I am trying to find the maximum $y$-value of the fourth derivative of the function $f(x) = \frac{1}{1.1+cos(x)}$.

I am limited to real numbers. I know that the answer should be 6100 and occurs at $x_0=-\pi$ and $x_1=\pi$.

I am having problems trying to to write code in MATLAB to solve the problem. I am still relatively new to MATLAB, so it might be the way I go about trying to find multiple critical points.

Logically, what my program does is that it looks at the function $f(x)$, finds the fourth derivative, finds the critical points looking at the fifth derivative, and then substitutes those values into the fourth derivative to find the maximum $y$-value.

Here is what I have so far:

syms x
format long

fx = 1/(1.1 + cos(x));

for i = 1:4 % Computes fourth derivative of fx
    fx = diff(fx); 
end

fourth_derivative = fx;

fx = diff(fx);
fifth_derivative = fx;

% Set fifth_derivative = 0 and solve
crit_pts = real(solve(fifth_derivative))

% This is the y value that my code thinks is the maximum
max_y = eval(subs(fourth_derivative,crit_pts))

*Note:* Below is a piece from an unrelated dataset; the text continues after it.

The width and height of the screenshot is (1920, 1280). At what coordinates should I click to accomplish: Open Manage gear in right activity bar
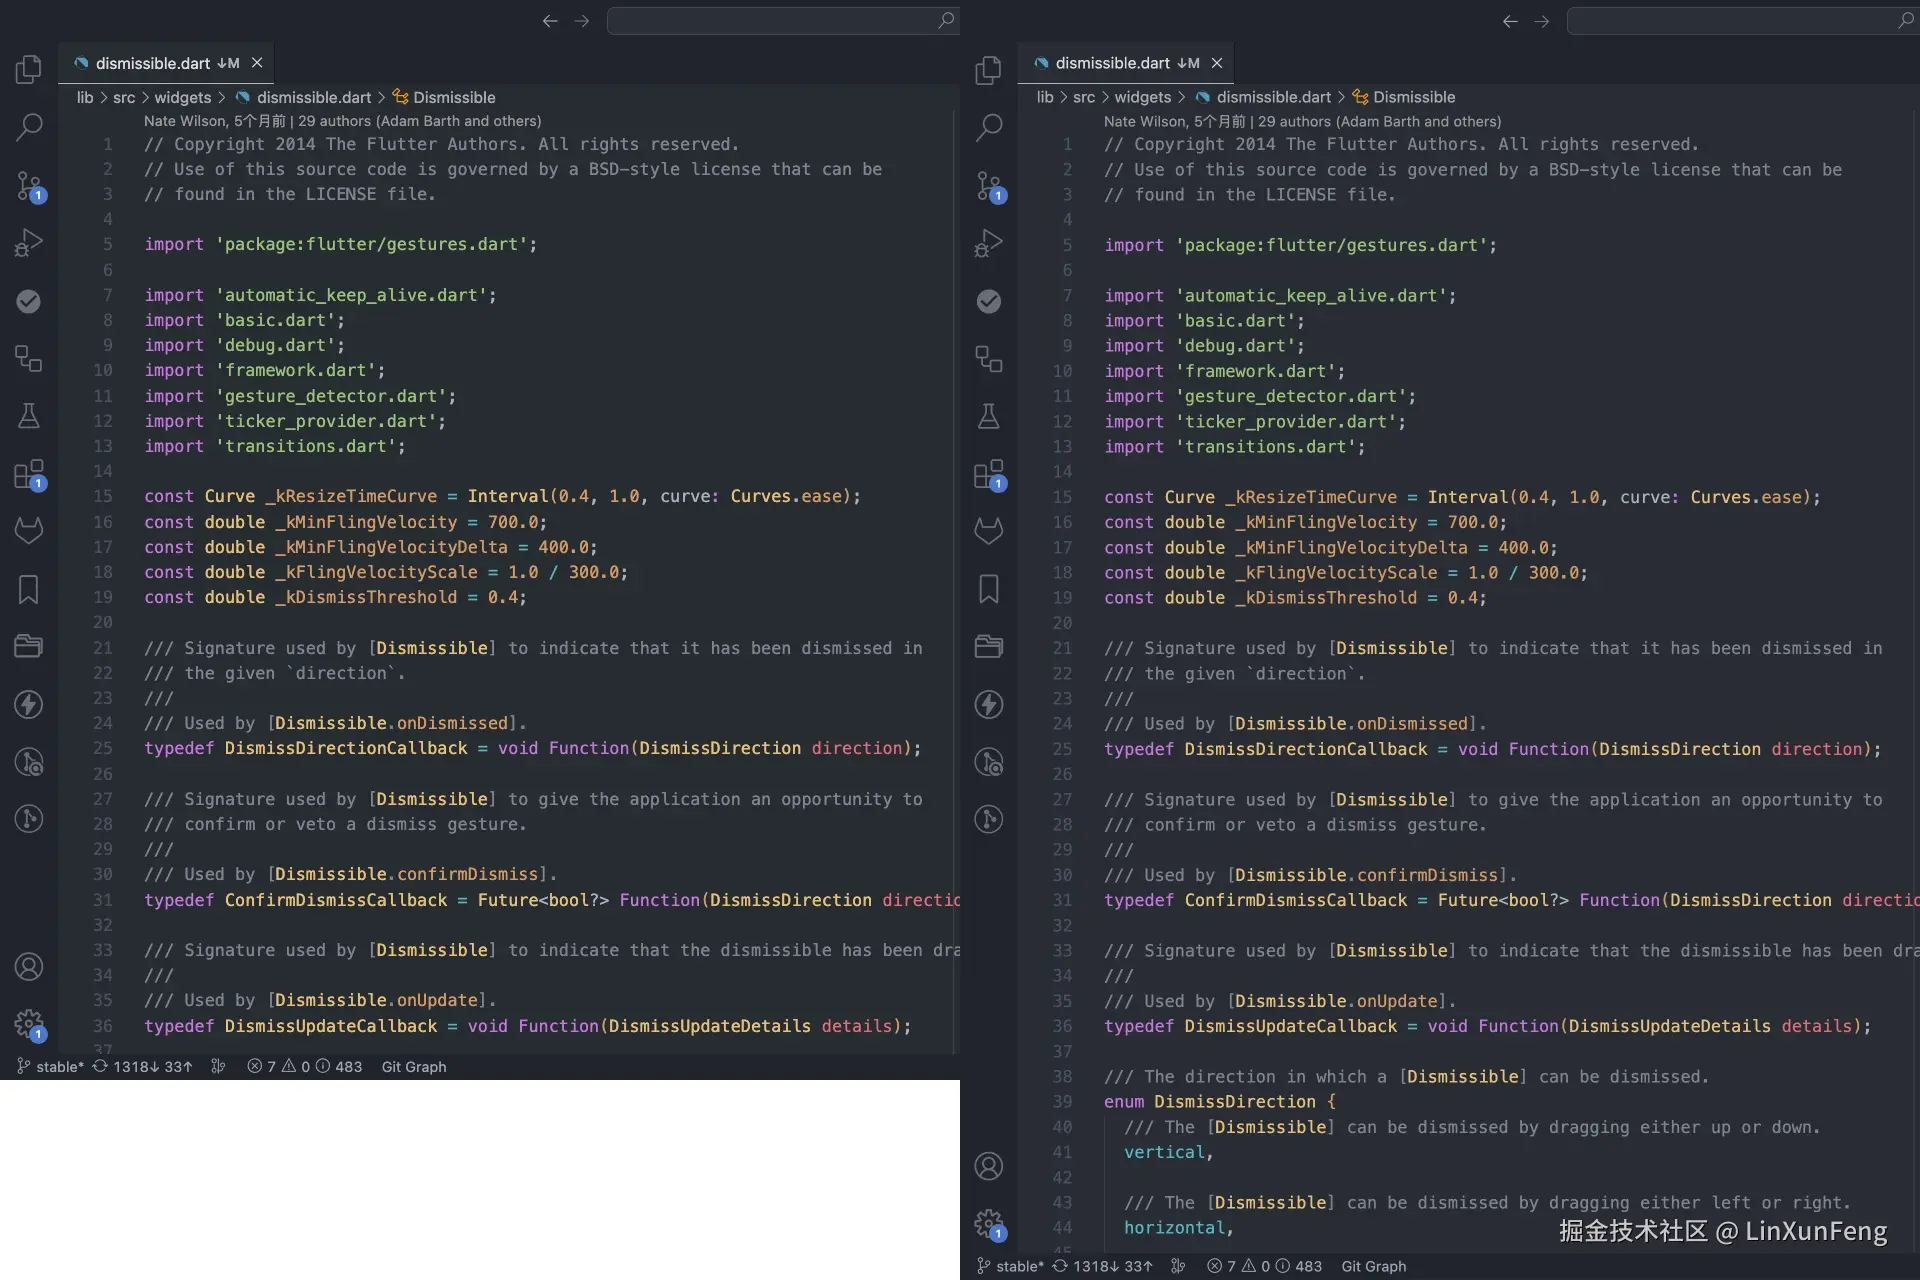coord(989,1222)
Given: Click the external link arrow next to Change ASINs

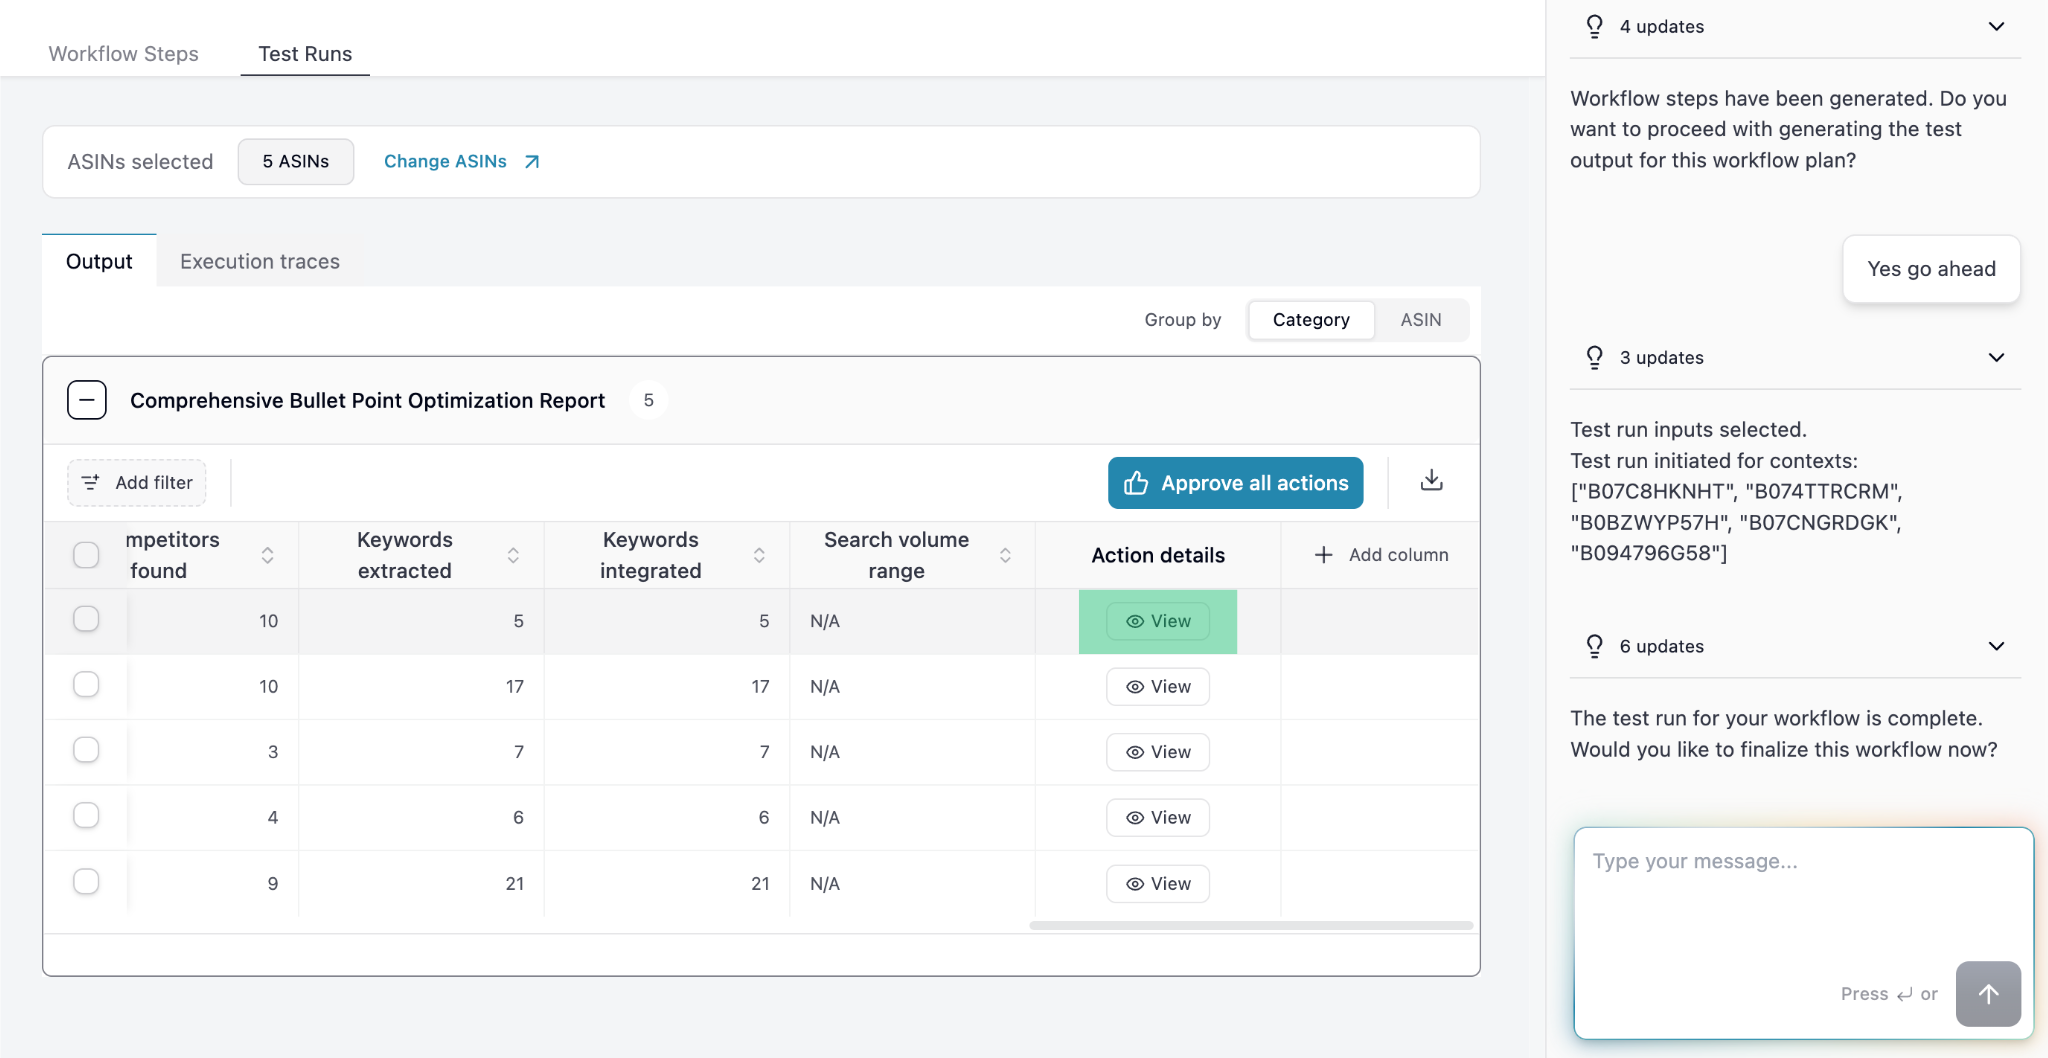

% This is the correct value of the maximum of y
correct_max_y = eval(subs(fourth_derivative,pi))

% Plotting to show that my code can't find the max
ezplot(fourth_derivative)
hold on
plot(crit_pts, subs(fifth_derivative,crit_pts), 'ro')
title('Max and Min of fourth derivative')
axis([-6 6 -100 6200])
hold off

Answer 1

Reliably finding multiple roots is challenging. As many of these roots can't be found analytically for your system, they must be found numerically.

Matlab's solve function is a general method. It tries many things in order to return solutions, but it does not guarantee that it will return all solutions (indeed, your system, being periodic, has an infinite number). I recommend reading the documentation for solve. The first thing it tries is to find an exact symbolic solution. In your case, it appears that it found one root at zero, but it did not find any other so it stopped. If it had not found any solution it would have attempted to find a root numerically (similar to calling vpasolve directly).

What can you do? In Matlab you can take advantage of some of the feature of MuPAD that have not yet been fully-integrated into the Symbolic Math toolbox. In particular, the numeric::realroots (documentation) and numeric::solve (documentation)functions are of interest. Here's an example of how you might use the latter for your system:

syms x
fx = 1/(1.1 + cos(x));
fourth_derivative = diff(fx,4);
fifth_derivative = diff(fourth_derivative);
max_y = feval(symengine,'numeric::solve',fifth_derivative,'x=-pi..pi','AllRealRoots')

which returns roots at

[ -3.1415926535897932384626433832795, 0, 3.1415926535897932384626433832795, ...
  -2.8854984092570082133339706132691, -2.3733079921147789584596786124712, ...
   2.3733079921147789584596786124712, 2.8854984092570082133339706132691]

Also, if you can bracket the root you're interested in, you can use vpasolve to find it, e.g.:

max_y = vpasolve(fifth_derivative,x,[3 3.2])

You can use a similar approach to find the root numerically via fzero.